◆ **TEXT PROVIDED**:
=======
That's not to say there aren't plenty of healthy bicoastal rivalries. IBM's Lotus Development Corp., based in Cambridge, is holding its own in groupware vs. Netscape and Microsoft. EMC Corp. in Hopkinton, Mass., is the world leader in computer data storage products. And Open Market Inc., another Cambridge company, is successfully competing against Microsoft and Netscape in selling software for electronic commerce.

Still, the failure of computer companies in the Boston area to tap into the PC revolution early on, coupled with a body blow delivered by the recession of 1990-91, left the area's technology sector gasping for breath while Silicon Valley gathered steam. Today, say economists, venture capitalists, and technology executives, Boston's strength lies in fields like Internet software and biotechnology, which are fueled by the concentration of talent flowing out of MIT, Harvard, and the area's seven other major universities.

"I think there's a fairly simple explanation" for why Silicon Valley is ascendant, says Bill Kaiser, a partner at Greylock Venture Partners, a Boston-based venture capital firm that has roughly one-third of its portfolio invested each in Silicon Valley companies, in Boston-area ventures, and in companies located elsewhere around the country. "In the '70s and early '80s, the computer architectures driving the industry were developed by people like Digital, Prime, and Data General. With the overwhelming dominance of the PC, however, the center of heat and light for the PC is Intel as the microprocessor provider and Microsoft as the operating system provider. That results in all of the planets revolving around those two suns."

Kaiser says Boston's more conservative approach to building companies is not a bad thing, however. "The greatest governor now on Silicon Valley is the lack of an infinite talent pool. Pretty soon that will start to slow the growth," he predicts. "Atlanta has a lot going on. In Chicago there are lots of interesting companies getting started. Austin is hot. I think part of that is that not everyone wants to live in a quonset hut in Milpitas."
=======
◆ **STATED EXERCISE A**:
Please copy the records word for word, starting at the line that contains "Image resolution: width=1284" and ending at the end of the records, and leave out the pictures.
=======
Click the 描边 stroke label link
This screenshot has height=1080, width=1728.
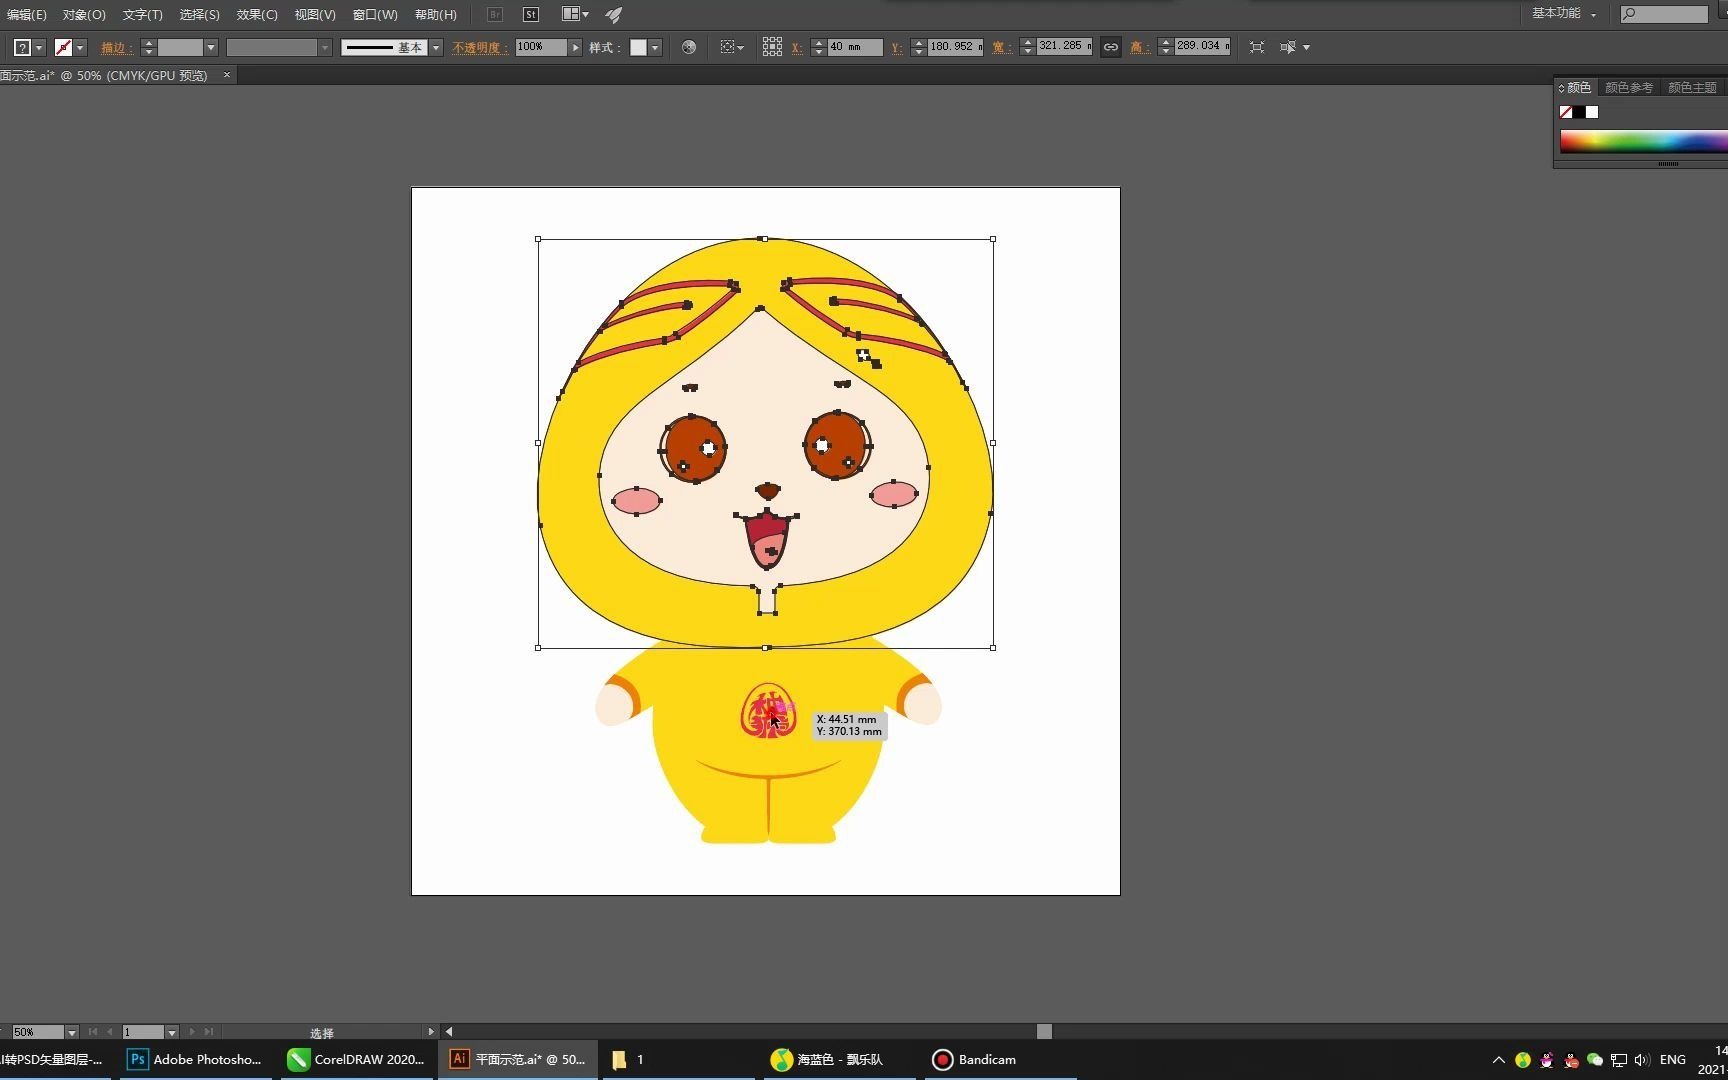[116, 48]
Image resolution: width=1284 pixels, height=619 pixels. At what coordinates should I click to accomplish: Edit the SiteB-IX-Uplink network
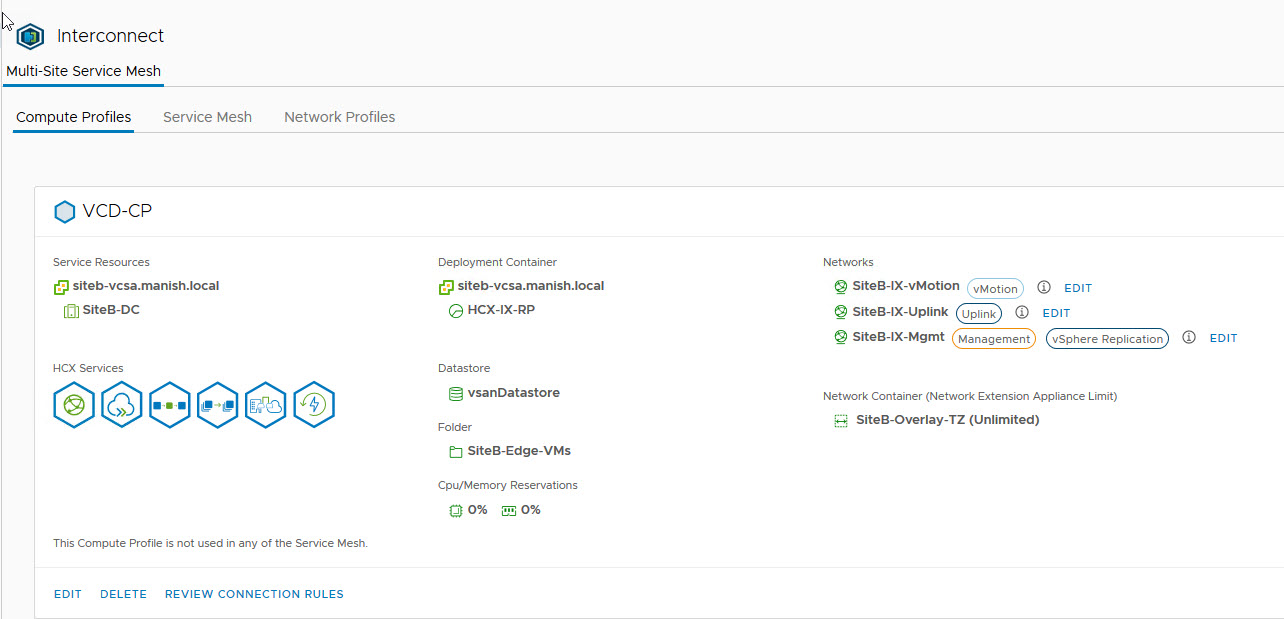[1056, 313]
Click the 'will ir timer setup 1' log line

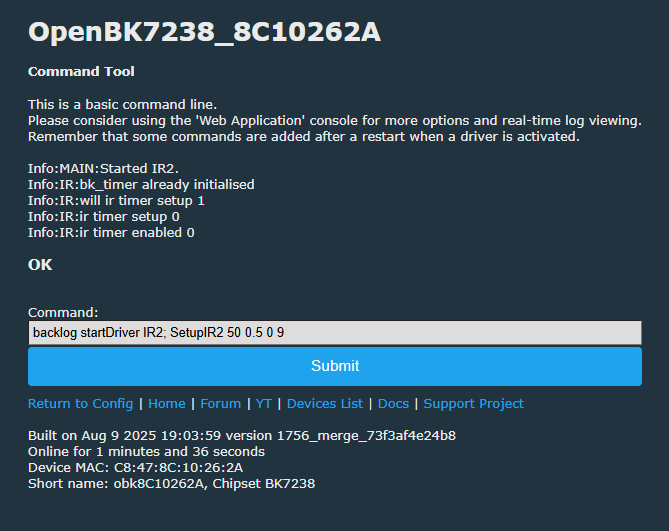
=======
◆ **STATED EXERCISE B**:
Continue the text about Boston's technology sector and Silicon Valley from the point where it stops.

◆ **WRITTEN RESPONSE A**:
Image resolution: width=1284 pixels, height=619 pixels. At what coordinates should I click to accomplish: Edit the SiteB-IX-Uplink network
[1056, 313]
Click the 'will ir timer setup 1' log line

◆ **WRITTEN RESPONSE B**:
That view of Silicon Valley is echoed by John B. Landry, the former chief technology officer of Lotus and a senior consultant to IBM. "The Valley is a monoculture," Landry says. "I don't care about Larry Ellison's suits or his Japanese garden. I'll take Boston any day. People seem to have a better sense of what's important in living a life."

A key resource in the Boston area is MIT, as well as Harvard and several other universities that have developed technology expertise in specific areas: Boston University in photonics, for instance. MIT remains the leading institution for technology business creation. A study by MIT and the Bank of Boston released earlier this year -- the first national review of the economic impact of a research university -- found that MIT graduates and faculty had founded 4,000 companies, employing 1.1 million people and generating $232 billion in worldwide sales. If the companies founded by MIT alumni formed an independent nation, it would be the 24th-largest economy in the world, somewhere between South Africa and Thailand, the study said. Viewed another way, as of 1994 MIT-related companies employed a total of 733,000 people, or 1 out of every 170 jobs in the U.S. About 150 new MIT-related companies are founded each year, according to the study.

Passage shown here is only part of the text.